Se non ci sono prove concrete di un effettivo e diretto coinvolgimento russo nella «rivoluzione» kirgiza è però altrettanto vero che ad uscirne malconcia è la politica centro-asiatica ed in generale post-sovietica degli Stati Uniti, che vedono di nuovo fallire una «rivoluzione colorata» e che, per timore delle conseguenze dell'instabilità kirgiza, hanno dovuto sospendere le attività della loro base militare di Manas, strategica per i rifornimenti alle truppe impegnate in Afghanistan, mentre invece i russi hanno rafforzato la presenza militare nella base di Kant, situata a pochi kilometri dalla base «rivale» di Manas.
L'errore degli Stati Uniti è stato quello di aver riposto troppe speranze ideologiche e geopolitiche in sommovimenti politici locali di cui spesso non si sono considerate le reali motivazioni storiche, che hanno a che fare più con antichi rancori nazionalistici o addirittura con rivalità etniche e claniche che con una reale spinta rivoluzionaria democratica.

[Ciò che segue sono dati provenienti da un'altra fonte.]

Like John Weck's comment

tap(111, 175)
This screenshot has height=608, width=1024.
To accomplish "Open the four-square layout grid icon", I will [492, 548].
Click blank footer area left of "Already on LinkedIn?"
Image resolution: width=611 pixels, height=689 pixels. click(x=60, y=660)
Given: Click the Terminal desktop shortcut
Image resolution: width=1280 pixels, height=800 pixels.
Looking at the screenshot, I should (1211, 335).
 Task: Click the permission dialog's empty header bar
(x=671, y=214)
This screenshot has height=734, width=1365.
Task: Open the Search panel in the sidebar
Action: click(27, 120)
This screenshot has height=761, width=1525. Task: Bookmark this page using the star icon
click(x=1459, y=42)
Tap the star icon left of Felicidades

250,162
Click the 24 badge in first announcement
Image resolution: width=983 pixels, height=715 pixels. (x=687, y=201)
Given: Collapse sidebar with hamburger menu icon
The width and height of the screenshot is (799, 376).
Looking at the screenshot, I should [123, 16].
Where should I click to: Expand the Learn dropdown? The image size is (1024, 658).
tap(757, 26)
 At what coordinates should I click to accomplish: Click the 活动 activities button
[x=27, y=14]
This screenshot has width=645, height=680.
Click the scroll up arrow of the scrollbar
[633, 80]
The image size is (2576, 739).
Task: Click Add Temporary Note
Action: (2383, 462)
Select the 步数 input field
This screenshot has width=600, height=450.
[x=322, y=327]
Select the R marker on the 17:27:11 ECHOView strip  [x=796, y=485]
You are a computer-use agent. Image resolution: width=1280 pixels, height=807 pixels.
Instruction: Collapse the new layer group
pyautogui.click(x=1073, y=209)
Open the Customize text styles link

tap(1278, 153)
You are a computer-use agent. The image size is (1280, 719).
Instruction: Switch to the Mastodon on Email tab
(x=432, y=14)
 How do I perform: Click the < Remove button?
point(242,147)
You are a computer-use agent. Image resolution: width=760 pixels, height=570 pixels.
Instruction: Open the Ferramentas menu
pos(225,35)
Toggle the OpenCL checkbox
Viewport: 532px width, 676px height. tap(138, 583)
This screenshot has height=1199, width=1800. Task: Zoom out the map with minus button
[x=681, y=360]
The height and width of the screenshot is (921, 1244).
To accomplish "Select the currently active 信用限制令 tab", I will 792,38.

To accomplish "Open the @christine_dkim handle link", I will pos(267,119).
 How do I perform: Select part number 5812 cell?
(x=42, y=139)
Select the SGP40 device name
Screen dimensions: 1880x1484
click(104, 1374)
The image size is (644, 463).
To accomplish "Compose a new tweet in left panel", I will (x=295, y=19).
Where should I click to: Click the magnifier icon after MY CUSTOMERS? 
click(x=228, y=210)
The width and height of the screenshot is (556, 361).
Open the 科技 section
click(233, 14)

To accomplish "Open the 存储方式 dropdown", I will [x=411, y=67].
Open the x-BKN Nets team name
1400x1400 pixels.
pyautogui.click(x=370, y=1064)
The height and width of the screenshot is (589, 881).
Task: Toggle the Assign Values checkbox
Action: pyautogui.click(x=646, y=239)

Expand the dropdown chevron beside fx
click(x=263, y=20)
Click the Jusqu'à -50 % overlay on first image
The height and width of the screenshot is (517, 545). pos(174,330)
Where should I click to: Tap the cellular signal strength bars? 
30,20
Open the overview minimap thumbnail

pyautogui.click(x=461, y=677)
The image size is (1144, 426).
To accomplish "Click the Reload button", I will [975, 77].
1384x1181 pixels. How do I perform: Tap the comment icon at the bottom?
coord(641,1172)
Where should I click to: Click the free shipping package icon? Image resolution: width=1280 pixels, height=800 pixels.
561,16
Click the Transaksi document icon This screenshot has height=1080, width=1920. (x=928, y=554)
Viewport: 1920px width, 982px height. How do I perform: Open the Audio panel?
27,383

Dopo la cocente sconfitta militare patita da Saakashvili nel 2008, che ne ha minato la credibilità interna ed internazionale, e la vittoria di Janukovic alle presidenziali ucraine del gennaio scorso è ora il Kirgizstan l'ultimo chiodo sulla bara delle «rivoluzioni colorate» che non solo non sono riuscite ad aumentare gli standard democratici dei rispettivi paesi ma che, paradossalmente, hanno consentito alla stessa Russia di riprendere il terreno geopolitico temporaneamente perduto a metà dello scorso decennio.